Falta de orientação em relação aos riscos ambientais expõem as crianças e os adolescentes aos acidentes e à violência. No Brasil, os acidentes e a violência são a primeira causa de mortalidade a partir do quinto ano de vida até a adolescência, de acordo com dados da Organização Mundial de Saúde (OMS). Trata-se de uma questão de educação preventiva e de saúde pública com ônus para a sociedade e impacto sobre a morbi-mortalidade. Este foi um dos temas do 57º Curso Nestlé de Atualização em Pediatria, que termina hoje em Belo Horizonte, dando ênfase à Campanha Nacional de Prevenção de Acidentes e Violência na Infância e Adolescência. Durante o evento foi apresentado um balanço da campanha, lançada em outubro de 98 pela Sociedade Brasileira de Pediatria (SBP) e filiadas, em parceria com o Ministério da Saúde.
Outras duas fontes confirmam a importância destes fatores na causa da mortalidade infantil. A Organização Pan-Americana da Saúde (OPAS) comprova as ‘‘causas externas’’ – violência e acidentes domésticos – como segundo fator em importância. Já segundo o Ministério da Saúde, de acordo com dados de 1996, na faixa etária que vai de cinco a 19 anos, as causas externas estão em primeiro lugar. Naquele ano foram 22.012 óbitos na faixa abaixo de 19 anos, o que corresponde a 19,5% de toda a mortalidade.

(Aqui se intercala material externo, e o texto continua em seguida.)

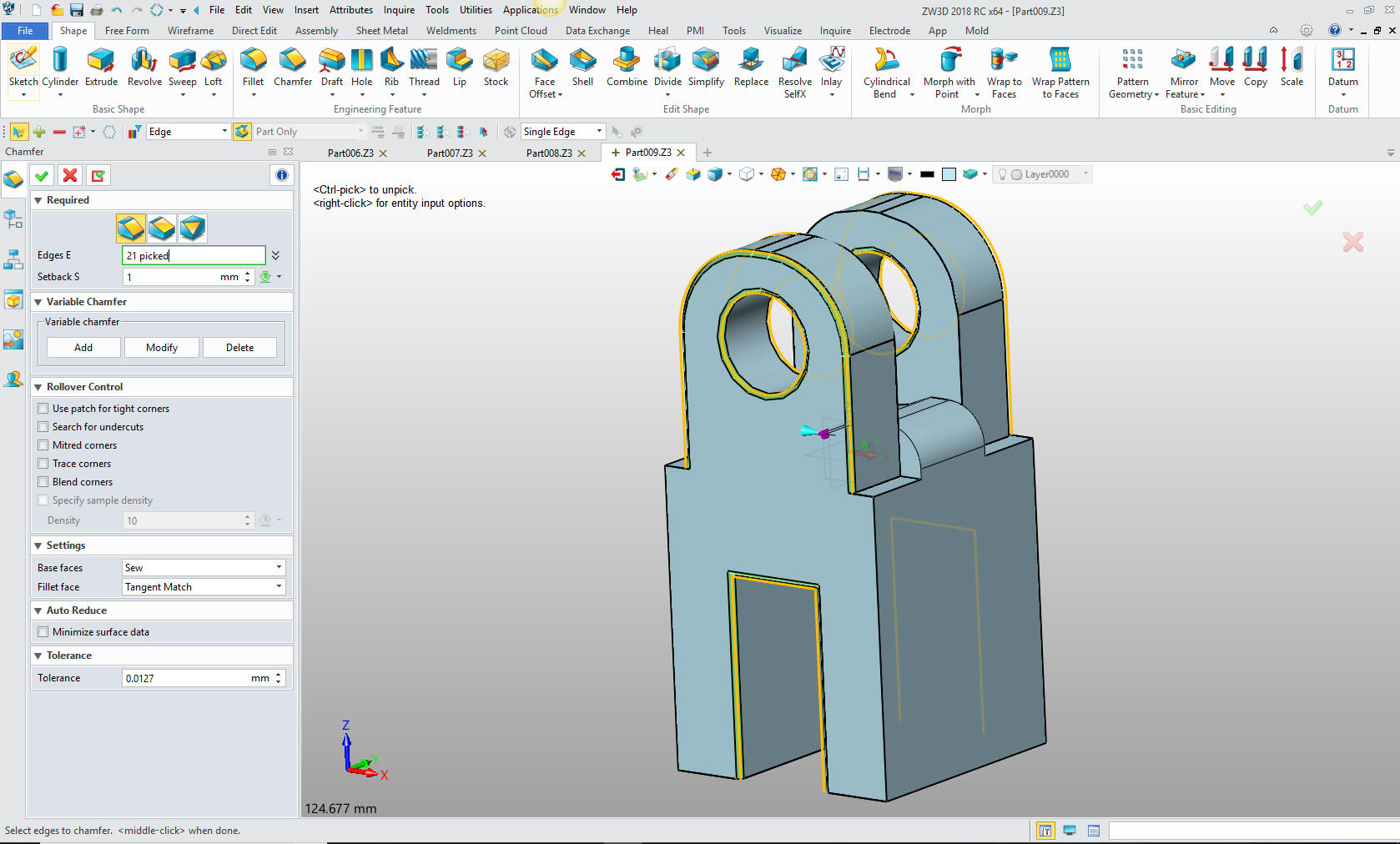
Task: Switch to the Sheet Metal ribbon tab
Action: (381, 31)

Em capitais como São Paulo e Rio de Janeiro, este percentual cresce, incluindo as crianças menores, na faixa de um a quatro anos.

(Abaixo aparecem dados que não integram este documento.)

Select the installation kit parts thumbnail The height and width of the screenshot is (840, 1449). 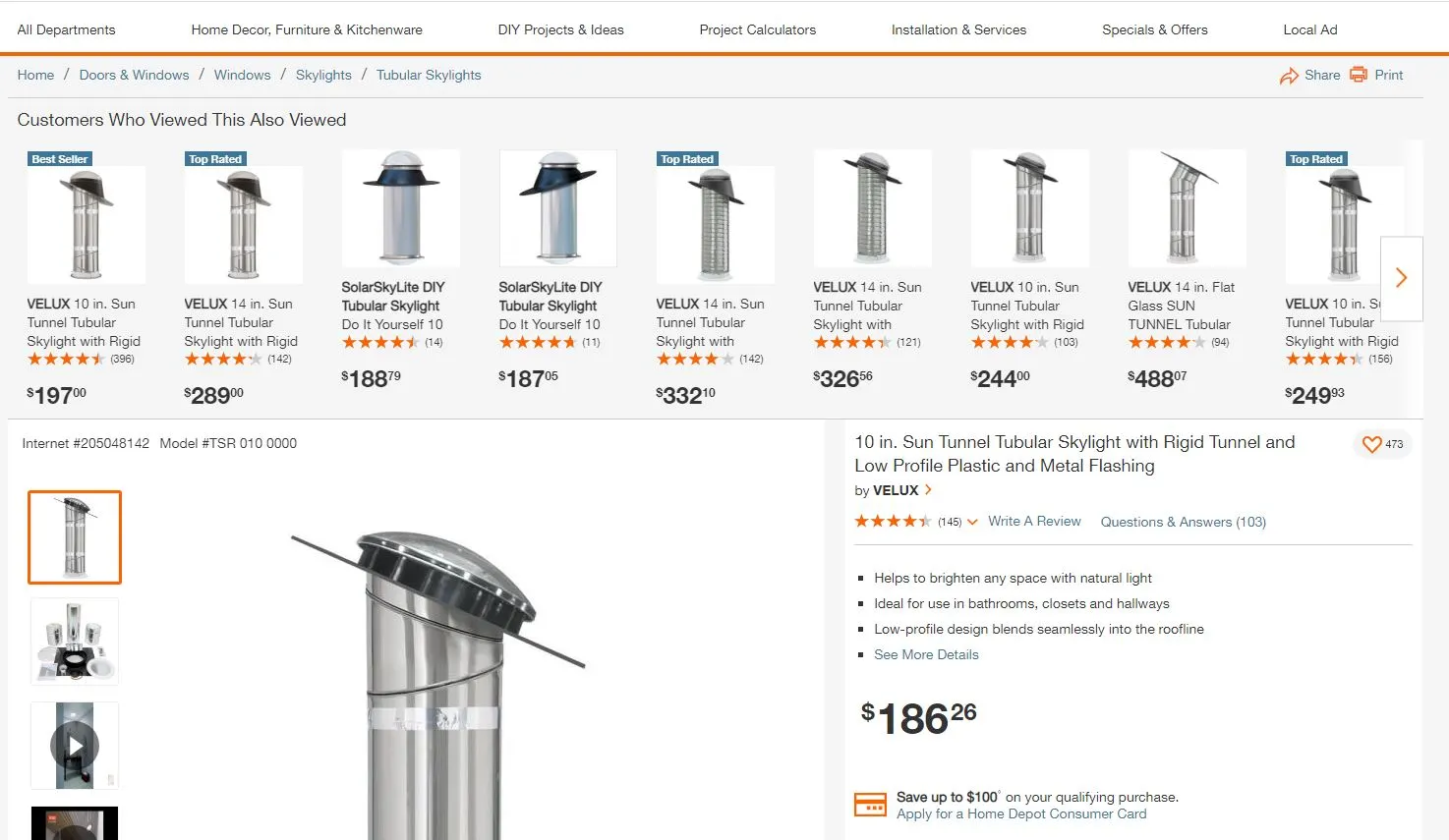[x=75, y=642]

Ações educativas Desde outubro de 98, a Sociedade Brasileira de Pediatria vem colocando em prática uma série de ações educativas em comunidades cujo risco de acidentes e violência com crianças e adolescentes é elevado. Este trabalho é realizado com apoio de parcerias estratégicas, envolvendo a Organização Panamericana de Saúde, a Unicef, o Ministério da Educação, o Ministério da Saúde, o Conselho Nacional de Secretarias Municipais de Saúde, artistas e empresas. Foram feitas parcerias locais com prefeituras, secretarias estaduais e municipais de saúde.
A SBP, com apoio do Programa de Saúde da Família no Estado de Minas Gerais, conseguiu a aprovação de um projeto em lei estadual. Esta lei determina que quando o paciente passar em consulta nos postos de saúde e nas escolas deve, obrigatoriamente, receber informações sobre prevenção de acidentes e de violência doméstica. Para isso, os profissionais de saúde estão recebendo uma preparação para instruir de forma adequada os pacientes.
Prevenção Acidentes domésticos de todos os tipos ocorrem frequentemente com crianças brasileiras e, para cada uma dessas ocorrências que chega até um serviço médico, estima-se que 500 outras passam despercebidas, não são relatadas ou são subnotificadas, o que pode levar a sequelas e até mesmo incapacidade permanente das crianças. No entanto, muitos desses acidentes podem ser evitados e a violência prevenida.
Para a médica Maria Tereza Fonseca da Costa, presidente da Sociedade de Pediatria do Rio de Janeiro, as causas externas podem ser prevenidas. Numa pesquisa sobre o tema, foi observado que em 80% dos casos de acidentes, os pais nunca haviam sido alertados sobre os riscos. ‘‘O pediatra tem um papel fundamental na prevenção dos acidentes. A informação e orientação para a família e o adolescente devem destacar os diferentes tipos de prevenção’’ comenta ela. E complementa dizendo que é fundamental investir na formação e capacitação do médico, para que se possa adequar e individualizar o atendimento da criança acidentada ou que tenha sofrido violência.
Os mais comuns Entre os acidentes mais comuns dentro de casa estão as quedas, os traumatismos, as queimaduras, as intoxicações, os afogamentos e a ingestão de corpos estranhos. Fora de casa são muito frequentes os acidentes de trânsito, picadas por animais peçonhentos e intoxicação de modo geral, além de violência contra crianças e adolescentes.
Existem também os fatores psicológicos que predispõem as crianças aos acidentes, incluindo comportamentos como introversão, impulsividade, tendência a ser facilmente sugestionável, pensamento fantasioso e incompreensão dos perigos. Esses fatores são agravados pelas condições do ambiente familiar, como superproteção ou rejeição, exemplos de atitudes perigosas por parte de familiares ou de personagens do TV e do cinema.
‘‘Acidente não é fatalidade, eles podem ser evitados com cuidados especiais e preocupações que devem se tornar um hábito familiar’’, comenta a médica Rachel Niskier Sanchez, coordenadora executiva da Campanha Nacional de Prevenção de Acidentes e Violência na Infância e Adolescência.